Erdoğan, Meclis açılışında yaptığı konuşmada Lübnan’a yayılan savaştan, iç gündeme kadar birçok konuya değindi. Erdoğan’ın en önemli çıkışı İsrail’in hedefi konusunda oldu. İsrail’in Lübnan’dan sonraki hedefinin Türkiye ve Anadolu toprakları olduğunu söyleyen Erdoğan, coğrafyadaki mesafelerin kısalığına dikkat çekti. Erdoğan şunları söyledi:
“Milletimiz Selçuklu’dan bu yana devlet tecrübesiyle dünya üzerindeki istisnai milletlerdendir. Devletimiz baki kalacaktır. Meclisimiz milletimizin hürriyetinin somut nişanesi olarak, daima açık kalacak ebedi olarak var olacaktır. Kurtuluş Savaşımız sırasında düşman kuvveti yaklaşsa da Meclisimiz çalışmalarını sarsılmadan yapmıştır.

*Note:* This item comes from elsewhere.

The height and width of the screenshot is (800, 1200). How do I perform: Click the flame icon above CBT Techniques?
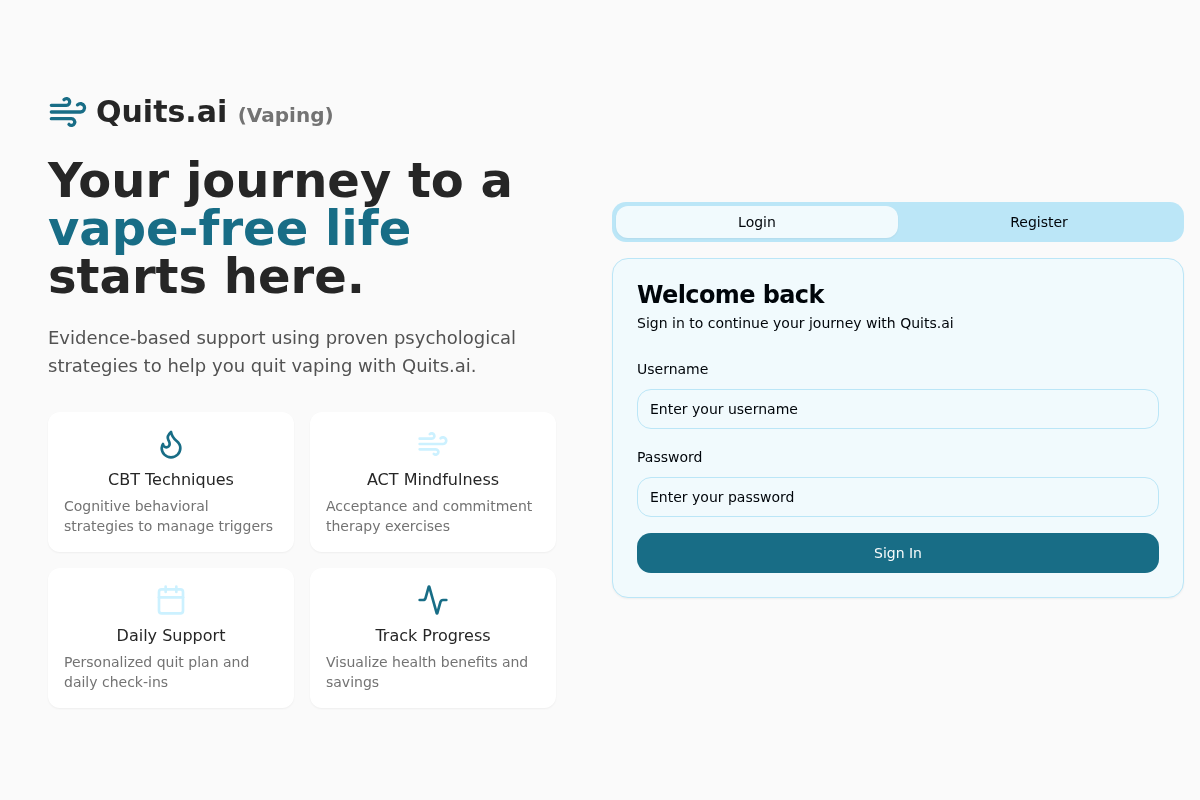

‘SOYKIRIM VE TERÖR LÜBNAN’A UZANDI’
“28’inci Dönemi 3’üncü Yasama Yılı’na bölgemizdeki sıcak gelişmelerle giriyoruz. İsrail’in Filistin’de, Gazze’de yaklaşık 1 yıldır yürüttüğü terör ve soykırım, bugünlerde maalesef Lübnan’a uzandı. Dün işgal güçleri, Lübnan topraklarına karadan girdiğini duyurdu. İsrail, bir yandan Gazze’de soykırım yaparken, bir yandan Lübnan’a terör saldırıları yaparken, aynı anda bölge ülkelerini de kendi ateşine çekmek için her yola başvuruyor, her türlü provokasyonu deniyor. Burada iki hususun altını çizmek mecburiyetindeyim: Ne yazık ki, bütün bölgeyi ateşe atmayı amaçlayan, Gazze’de, 17 bini çocuk olmak üzere 42 bin insanı katleden, şimdi de Lübnan’da katliama başlayan İsrail, dünyadan gerekli ve yeterli tepkiyi almamaktadır. Bunu, geçen hafta, İsrail saldırganlığının önüne geçmesi gereken Birleşmiş Milletlerin Genel Kurulu’nda da açık ve net şekilde ifade ettim.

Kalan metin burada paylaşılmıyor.